In an emergency, the diplomatic missions will help. They will facilitate contact with friends and family back home and will advise on the fastest possible money transfer (express credit transfer, telegraphic transfer, Western Union money transfer). If the country you are in does not support these modes of money transfer, your diplomatic mission may handle the transfer through their own system.
A hot tip from the Eurodesk team: go "wwoofing" - work for food and accommodation on an organic farm. Workcamps are another good tip: they fit in well with travelling and offer a great opportunity to work on a project together with other young folk while getting to know the country and its people. Again, your food and accommodation will be taken care of. Just as with any other Work&Travel scheme, you need to make sure you have the right visa.

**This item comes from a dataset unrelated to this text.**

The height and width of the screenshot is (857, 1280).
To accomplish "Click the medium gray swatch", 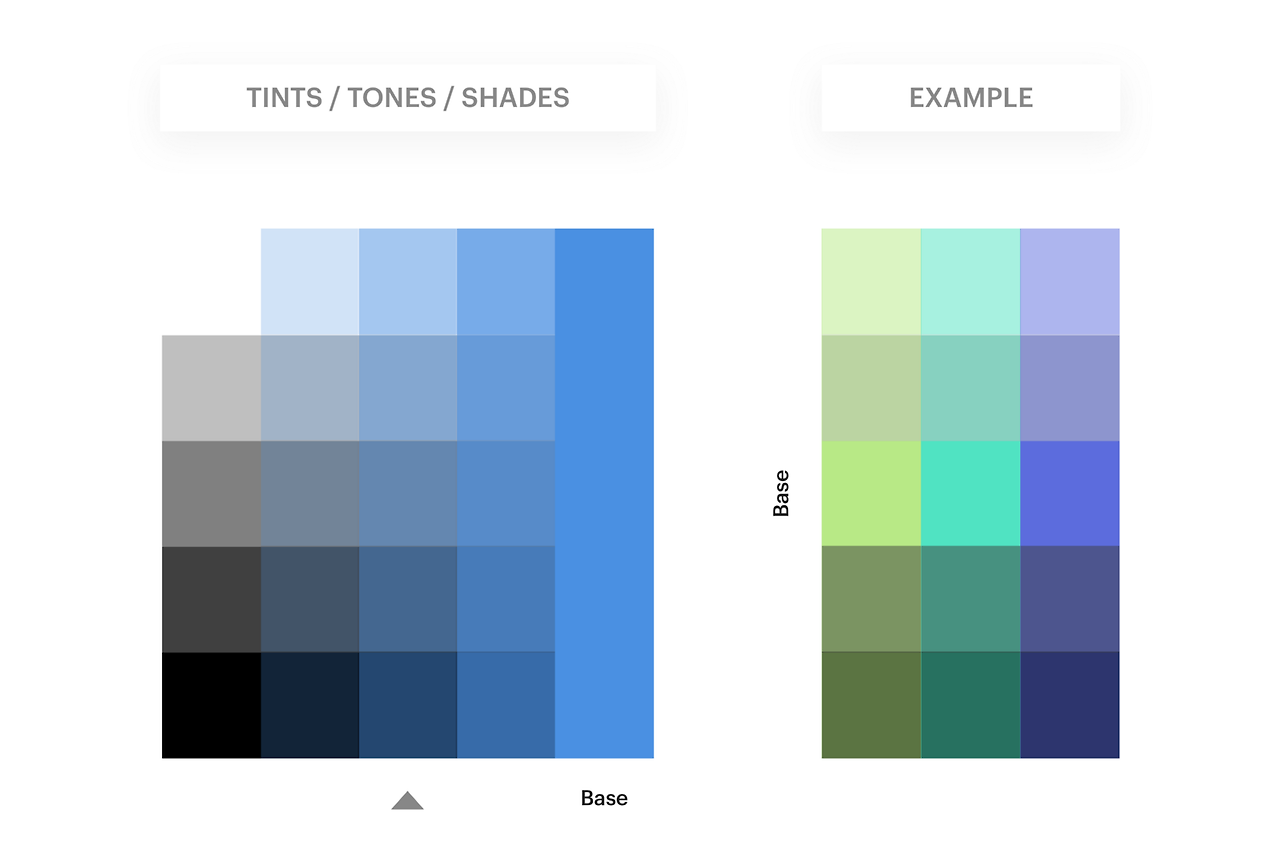I will tap(211, 494).
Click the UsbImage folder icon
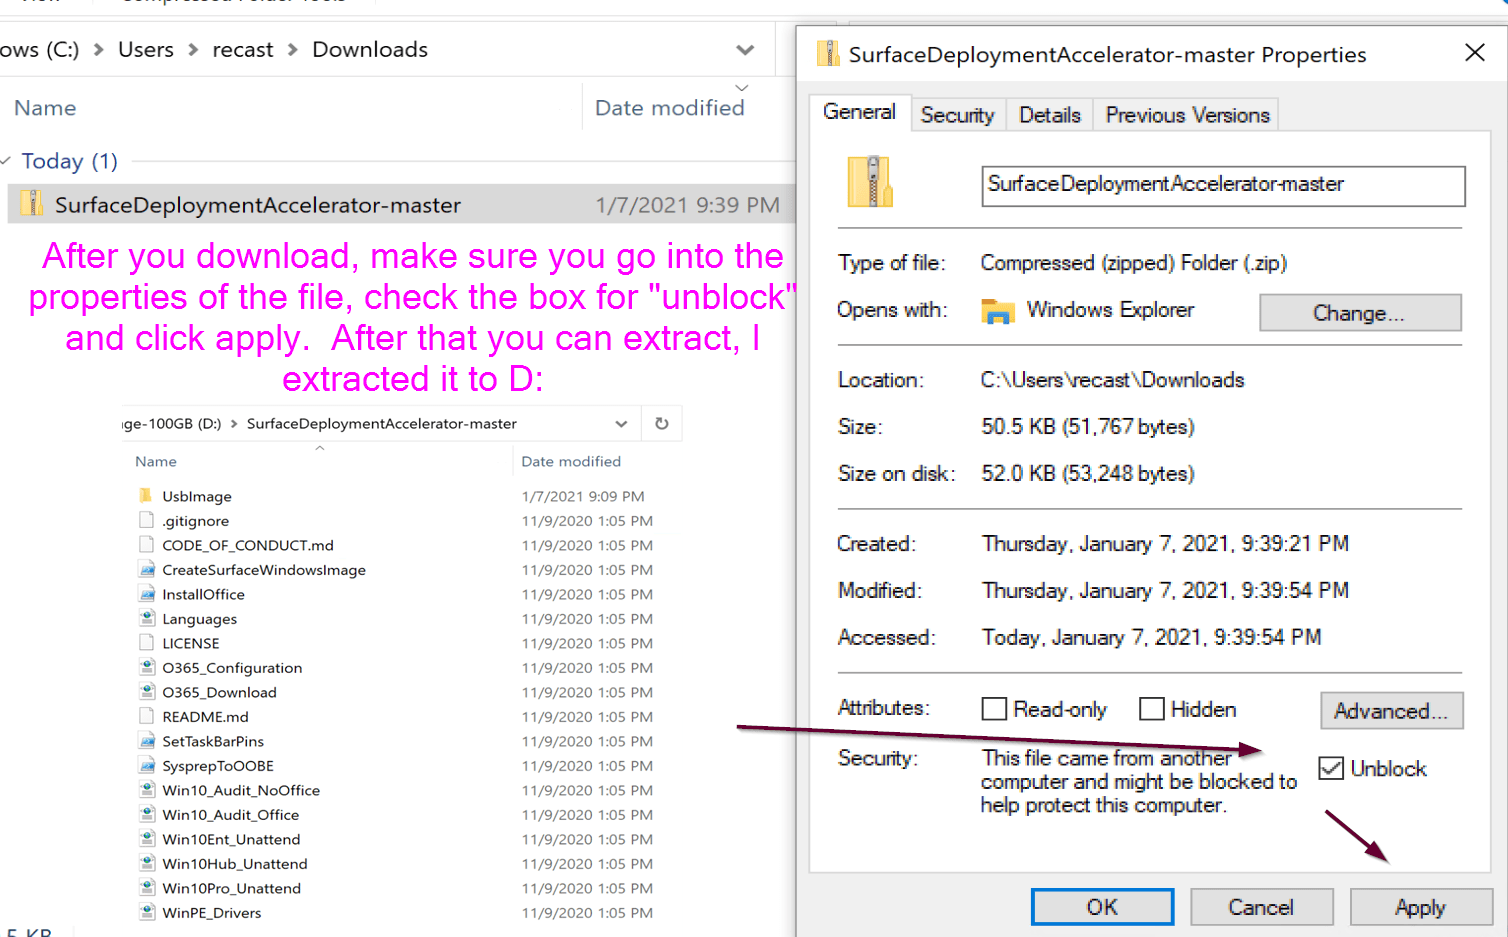The image size is (1508, 937). pyautogui.click(x=146, y=496)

Is there an international emergency number I can call in any emergency situation?
In all EU countries and in Iceland, Liechtenstein, Norway, Switzerland, Russia, Ukraine, and several other European countries, you can call the European Emergency Number 112. This telephone number connects you to a control centre that will alert the appropriate emergency service, i.e., police, ambulance or fire brigade. The control centres are supposed to be able to deal with distress calls in a number of languages. Here, too, the diplomatic missions will help if required.